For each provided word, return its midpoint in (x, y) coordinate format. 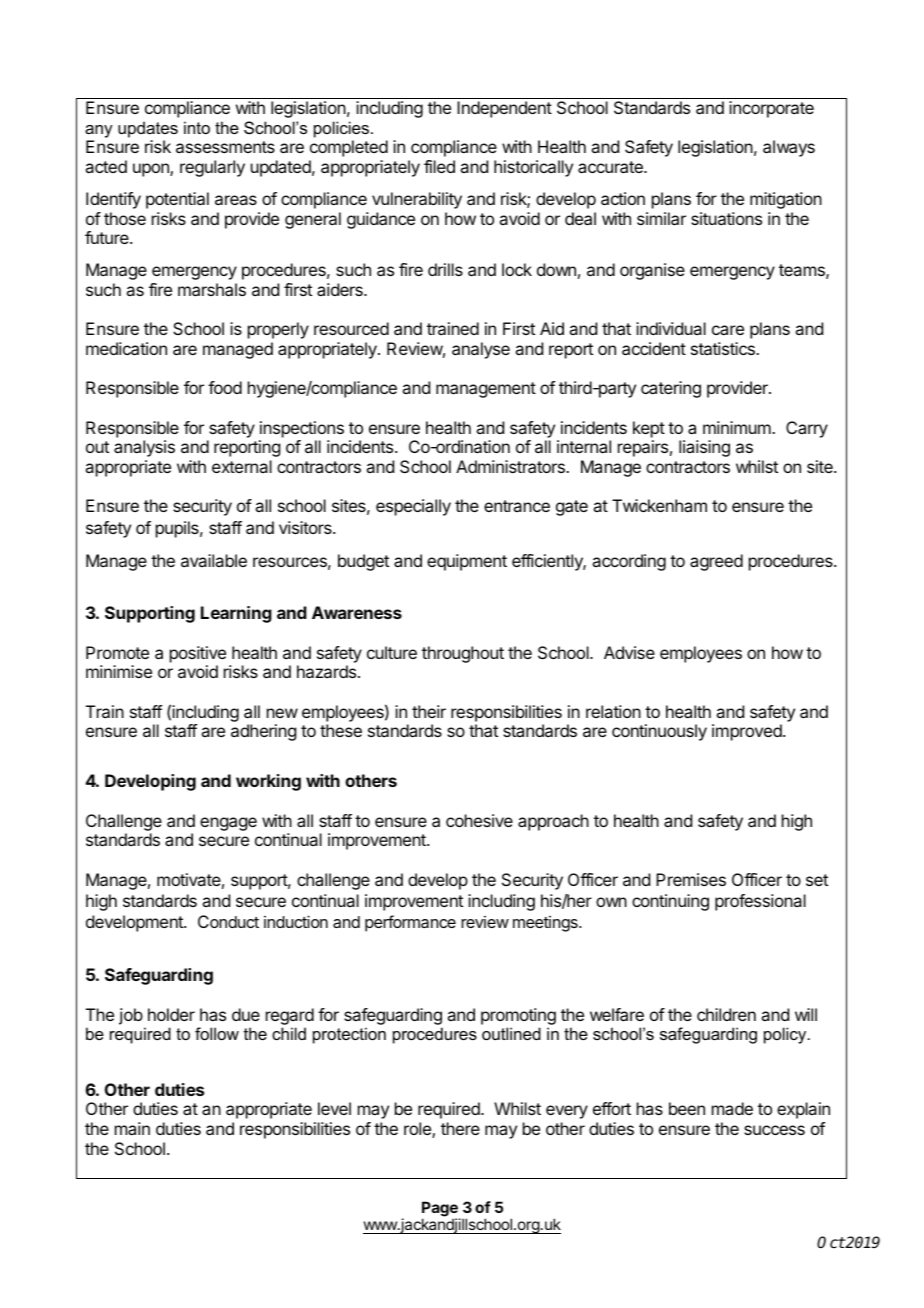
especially (413, 507)
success (774, 1130)
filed (439, 166)
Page (441, 1210)
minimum (738, 427)
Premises (691, 879)
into (197, 127)
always (789, 148)
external (242, 466)
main (132, 1128)
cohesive (479, 820)
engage (228, 824)
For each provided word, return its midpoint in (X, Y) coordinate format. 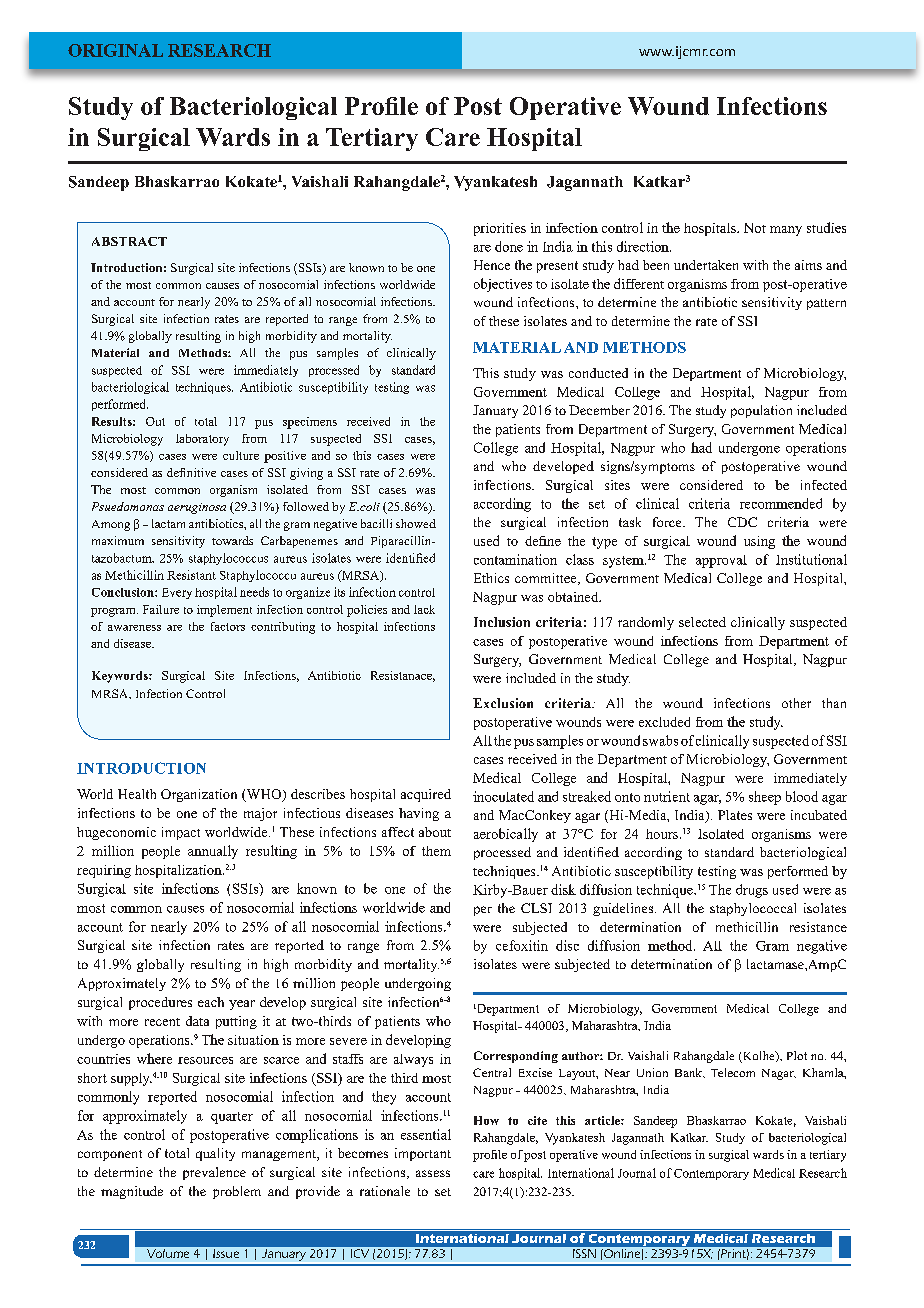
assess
::::::::::
PROBLEM TO SOLVE: Rewrite all the records above, replacing "midpoint" with "center point" and leaving everything else as is. Omit the pictures.

PROBLEM SOLUTION:
For each provided word, return its center point in (x, y) coordinate format. 
especially (413, 507)
success (774, 1130)
filed (439, 166)
Page (441, 1210)
minimum (738, 427)
Premises (691, 879)
into (197, 127)
always (789, 148)
external (242, 466)
main (132, 1128)
cohesive (479, 820)
engage (228, 824)
For each provided word, return its center point in (X, Y) coordinate format. 
assess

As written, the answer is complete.